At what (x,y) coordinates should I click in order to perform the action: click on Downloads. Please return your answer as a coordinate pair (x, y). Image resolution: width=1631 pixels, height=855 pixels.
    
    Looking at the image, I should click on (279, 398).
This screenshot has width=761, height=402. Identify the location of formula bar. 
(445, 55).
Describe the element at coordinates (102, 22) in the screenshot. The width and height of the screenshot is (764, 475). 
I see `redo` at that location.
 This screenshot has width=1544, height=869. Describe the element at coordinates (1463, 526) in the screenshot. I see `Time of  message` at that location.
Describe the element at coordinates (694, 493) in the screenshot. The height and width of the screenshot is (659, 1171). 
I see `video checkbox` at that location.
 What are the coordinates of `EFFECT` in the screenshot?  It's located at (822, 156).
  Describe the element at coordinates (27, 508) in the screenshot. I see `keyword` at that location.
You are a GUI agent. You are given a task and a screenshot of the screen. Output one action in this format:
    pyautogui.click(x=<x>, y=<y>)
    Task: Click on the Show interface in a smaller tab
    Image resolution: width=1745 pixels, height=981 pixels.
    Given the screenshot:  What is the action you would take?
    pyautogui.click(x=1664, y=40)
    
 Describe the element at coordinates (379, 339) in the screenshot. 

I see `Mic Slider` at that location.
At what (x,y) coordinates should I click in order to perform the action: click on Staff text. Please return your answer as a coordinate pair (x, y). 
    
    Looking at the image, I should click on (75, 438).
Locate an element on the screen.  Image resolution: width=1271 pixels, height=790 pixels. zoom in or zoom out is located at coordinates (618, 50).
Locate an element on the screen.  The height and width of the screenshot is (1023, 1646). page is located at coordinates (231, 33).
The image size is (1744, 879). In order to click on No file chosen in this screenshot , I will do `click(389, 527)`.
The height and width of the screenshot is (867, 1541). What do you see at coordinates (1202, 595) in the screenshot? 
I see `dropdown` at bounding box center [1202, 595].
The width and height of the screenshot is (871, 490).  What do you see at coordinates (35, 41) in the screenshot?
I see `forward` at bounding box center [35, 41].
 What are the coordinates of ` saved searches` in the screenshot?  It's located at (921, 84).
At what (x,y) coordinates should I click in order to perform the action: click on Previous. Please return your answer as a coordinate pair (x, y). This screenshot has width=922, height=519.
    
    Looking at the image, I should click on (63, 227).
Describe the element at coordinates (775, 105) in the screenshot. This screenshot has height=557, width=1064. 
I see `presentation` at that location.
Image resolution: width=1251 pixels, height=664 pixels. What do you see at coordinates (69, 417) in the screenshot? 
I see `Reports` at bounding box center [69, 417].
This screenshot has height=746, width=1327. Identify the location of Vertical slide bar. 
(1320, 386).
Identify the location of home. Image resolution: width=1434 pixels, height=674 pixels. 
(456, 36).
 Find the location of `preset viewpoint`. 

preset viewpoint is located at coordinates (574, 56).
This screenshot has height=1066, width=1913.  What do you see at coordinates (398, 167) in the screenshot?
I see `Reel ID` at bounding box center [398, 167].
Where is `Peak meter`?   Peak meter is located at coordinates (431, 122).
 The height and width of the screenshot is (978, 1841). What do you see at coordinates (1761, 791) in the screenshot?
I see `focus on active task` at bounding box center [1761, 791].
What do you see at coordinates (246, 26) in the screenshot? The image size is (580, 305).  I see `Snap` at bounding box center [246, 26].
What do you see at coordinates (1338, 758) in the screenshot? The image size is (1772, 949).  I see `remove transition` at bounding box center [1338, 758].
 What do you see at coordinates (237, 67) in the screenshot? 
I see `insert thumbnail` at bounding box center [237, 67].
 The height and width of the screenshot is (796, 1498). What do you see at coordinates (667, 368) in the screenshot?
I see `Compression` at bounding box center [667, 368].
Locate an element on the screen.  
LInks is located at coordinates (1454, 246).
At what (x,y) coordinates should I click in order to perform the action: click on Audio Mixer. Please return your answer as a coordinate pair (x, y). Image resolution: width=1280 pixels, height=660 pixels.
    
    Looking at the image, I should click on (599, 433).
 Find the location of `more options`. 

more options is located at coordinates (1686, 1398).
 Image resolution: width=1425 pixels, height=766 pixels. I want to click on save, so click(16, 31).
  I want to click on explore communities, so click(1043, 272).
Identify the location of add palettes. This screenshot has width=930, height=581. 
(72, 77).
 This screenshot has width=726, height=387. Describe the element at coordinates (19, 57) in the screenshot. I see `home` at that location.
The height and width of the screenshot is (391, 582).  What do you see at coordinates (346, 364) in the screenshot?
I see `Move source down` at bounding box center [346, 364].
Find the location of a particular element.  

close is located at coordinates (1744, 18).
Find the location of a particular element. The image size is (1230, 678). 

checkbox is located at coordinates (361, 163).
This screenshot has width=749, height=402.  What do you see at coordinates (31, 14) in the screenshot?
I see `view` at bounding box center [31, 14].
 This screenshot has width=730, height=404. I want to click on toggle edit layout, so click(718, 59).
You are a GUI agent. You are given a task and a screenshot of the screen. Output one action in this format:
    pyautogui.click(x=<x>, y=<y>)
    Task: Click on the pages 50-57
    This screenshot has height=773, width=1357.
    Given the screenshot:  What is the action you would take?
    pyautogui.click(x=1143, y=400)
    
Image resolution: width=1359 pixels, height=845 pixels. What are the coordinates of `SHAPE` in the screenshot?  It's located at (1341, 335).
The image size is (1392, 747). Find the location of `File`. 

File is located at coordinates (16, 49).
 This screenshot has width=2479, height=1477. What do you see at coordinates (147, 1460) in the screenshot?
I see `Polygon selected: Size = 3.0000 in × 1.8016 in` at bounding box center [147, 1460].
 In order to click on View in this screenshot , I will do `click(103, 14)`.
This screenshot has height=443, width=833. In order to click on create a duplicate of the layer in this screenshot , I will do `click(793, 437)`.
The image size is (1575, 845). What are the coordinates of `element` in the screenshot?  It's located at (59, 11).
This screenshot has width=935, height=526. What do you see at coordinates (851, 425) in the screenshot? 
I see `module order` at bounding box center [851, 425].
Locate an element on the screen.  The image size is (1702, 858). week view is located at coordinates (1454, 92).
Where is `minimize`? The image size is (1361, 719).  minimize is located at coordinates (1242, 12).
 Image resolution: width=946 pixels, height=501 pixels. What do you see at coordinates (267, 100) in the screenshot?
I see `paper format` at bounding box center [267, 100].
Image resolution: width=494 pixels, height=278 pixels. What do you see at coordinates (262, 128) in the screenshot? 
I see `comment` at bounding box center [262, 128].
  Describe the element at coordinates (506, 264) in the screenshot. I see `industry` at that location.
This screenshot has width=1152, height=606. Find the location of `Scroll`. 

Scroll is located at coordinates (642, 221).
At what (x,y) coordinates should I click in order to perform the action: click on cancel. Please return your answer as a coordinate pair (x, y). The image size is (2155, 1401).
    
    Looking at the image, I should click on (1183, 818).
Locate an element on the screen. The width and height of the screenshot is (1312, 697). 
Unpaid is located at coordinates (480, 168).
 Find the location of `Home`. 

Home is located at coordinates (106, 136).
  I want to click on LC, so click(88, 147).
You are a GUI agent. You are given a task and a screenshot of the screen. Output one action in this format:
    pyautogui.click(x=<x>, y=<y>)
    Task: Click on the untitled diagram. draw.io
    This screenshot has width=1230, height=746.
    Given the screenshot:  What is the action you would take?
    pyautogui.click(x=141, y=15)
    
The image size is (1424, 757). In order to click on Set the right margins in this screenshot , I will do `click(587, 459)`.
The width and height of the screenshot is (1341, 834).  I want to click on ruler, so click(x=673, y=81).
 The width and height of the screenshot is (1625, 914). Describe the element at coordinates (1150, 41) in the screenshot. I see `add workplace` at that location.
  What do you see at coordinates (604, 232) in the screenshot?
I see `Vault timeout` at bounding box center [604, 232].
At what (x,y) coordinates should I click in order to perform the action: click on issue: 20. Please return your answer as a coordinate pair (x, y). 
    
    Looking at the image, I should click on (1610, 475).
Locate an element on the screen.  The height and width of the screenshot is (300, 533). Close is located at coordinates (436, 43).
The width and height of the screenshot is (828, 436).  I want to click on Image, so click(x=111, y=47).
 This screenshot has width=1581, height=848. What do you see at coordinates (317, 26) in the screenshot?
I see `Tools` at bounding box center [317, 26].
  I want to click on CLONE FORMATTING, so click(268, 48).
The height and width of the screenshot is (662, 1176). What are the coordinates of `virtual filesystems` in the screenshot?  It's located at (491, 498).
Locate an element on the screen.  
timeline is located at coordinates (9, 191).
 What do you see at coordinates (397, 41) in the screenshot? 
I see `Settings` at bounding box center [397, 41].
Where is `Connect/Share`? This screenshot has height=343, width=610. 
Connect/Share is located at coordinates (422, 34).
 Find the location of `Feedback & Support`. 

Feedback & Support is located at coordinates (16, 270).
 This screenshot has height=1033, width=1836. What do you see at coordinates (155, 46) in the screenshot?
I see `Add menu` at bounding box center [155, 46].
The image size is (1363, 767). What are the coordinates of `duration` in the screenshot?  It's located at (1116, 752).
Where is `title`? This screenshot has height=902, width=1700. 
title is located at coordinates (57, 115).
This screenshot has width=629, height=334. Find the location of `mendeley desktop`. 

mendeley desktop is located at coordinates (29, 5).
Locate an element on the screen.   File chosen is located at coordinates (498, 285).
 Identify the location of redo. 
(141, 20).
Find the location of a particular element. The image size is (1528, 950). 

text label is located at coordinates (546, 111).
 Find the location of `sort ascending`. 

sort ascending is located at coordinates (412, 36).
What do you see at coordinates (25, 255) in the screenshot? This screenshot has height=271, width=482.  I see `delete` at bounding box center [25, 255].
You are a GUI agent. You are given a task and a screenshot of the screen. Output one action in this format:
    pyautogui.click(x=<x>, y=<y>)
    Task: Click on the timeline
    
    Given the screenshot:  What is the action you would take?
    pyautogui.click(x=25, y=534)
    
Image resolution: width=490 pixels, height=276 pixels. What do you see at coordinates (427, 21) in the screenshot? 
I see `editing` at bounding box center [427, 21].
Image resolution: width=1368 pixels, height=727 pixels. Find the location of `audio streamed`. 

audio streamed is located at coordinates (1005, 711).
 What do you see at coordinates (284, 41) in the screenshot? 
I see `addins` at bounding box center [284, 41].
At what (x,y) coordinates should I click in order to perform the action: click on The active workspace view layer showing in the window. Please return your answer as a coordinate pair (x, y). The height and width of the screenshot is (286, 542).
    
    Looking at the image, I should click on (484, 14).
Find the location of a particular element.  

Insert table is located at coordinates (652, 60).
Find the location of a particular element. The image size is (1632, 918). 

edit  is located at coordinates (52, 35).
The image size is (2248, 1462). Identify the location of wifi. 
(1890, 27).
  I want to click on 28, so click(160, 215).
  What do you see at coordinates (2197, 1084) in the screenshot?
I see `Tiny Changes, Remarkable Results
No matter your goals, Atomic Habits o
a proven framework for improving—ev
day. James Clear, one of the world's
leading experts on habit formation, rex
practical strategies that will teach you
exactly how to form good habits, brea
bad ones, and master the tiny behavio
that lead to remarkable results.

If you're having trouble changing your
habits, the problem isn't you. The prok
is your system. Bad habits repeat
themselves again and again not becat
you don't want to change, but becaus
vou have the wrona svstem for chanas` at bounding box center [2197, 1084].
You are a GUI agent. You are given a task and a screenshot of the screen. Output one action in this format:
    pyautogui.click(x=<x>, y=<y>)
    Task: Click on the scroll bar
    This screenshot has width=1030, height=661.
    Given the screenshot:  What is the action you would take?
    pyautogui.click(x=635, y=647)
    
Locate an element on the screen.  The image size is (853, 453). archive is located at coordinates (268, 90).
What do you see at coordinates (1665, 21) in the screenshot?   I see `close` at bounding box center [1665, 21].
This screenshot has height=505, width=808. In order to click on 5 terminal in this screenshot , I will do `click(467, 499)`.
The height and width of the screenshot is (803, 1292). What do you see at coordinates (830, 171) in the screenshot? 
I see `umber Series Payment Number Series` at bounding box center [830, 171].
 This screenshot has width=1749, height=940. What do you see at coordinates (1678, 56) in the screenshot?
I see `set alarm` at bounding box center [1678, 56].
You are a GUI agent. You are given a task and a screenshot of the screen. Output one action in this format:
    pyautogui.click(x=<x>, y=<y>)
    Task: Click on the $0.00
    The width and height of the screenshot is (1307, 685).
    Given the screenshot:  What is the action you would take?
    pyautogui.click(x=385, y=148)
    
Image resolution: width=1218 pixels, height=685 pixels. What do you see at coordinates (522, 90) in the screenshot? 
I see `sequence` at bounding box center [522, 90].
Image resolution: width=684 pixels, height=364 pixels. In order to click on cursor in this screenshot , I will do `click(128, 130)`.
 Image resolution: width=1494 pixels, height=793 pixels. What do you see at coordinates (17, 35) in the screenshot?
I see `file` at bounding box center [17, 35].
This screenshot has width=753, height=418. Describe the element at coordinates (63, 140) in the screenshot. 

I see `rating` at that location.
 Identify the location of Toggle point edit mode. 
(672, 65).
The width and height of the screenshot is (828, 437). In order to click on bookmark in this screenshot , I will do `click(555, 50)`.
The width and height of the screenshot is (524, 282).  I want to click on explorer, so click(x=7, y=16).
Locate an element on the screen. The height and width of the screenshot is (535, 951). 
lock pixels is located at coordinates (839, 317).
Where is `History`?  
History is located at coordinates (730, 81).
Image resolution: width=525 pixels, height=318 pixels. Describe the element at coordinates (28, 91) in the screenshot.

= = = =

Pick out each line in the records that contains the word "particular" with its capitalization matching exactly, and copy those lines in full.

Find the location of a particular element.  
Find the location of a particular element. The image size is (1230, 678). 
Find the location of a particular element. The image size is (1528, 950). 
Find the location of a particular element.  
Find the location of a particular element. The image size is (1632, 918). 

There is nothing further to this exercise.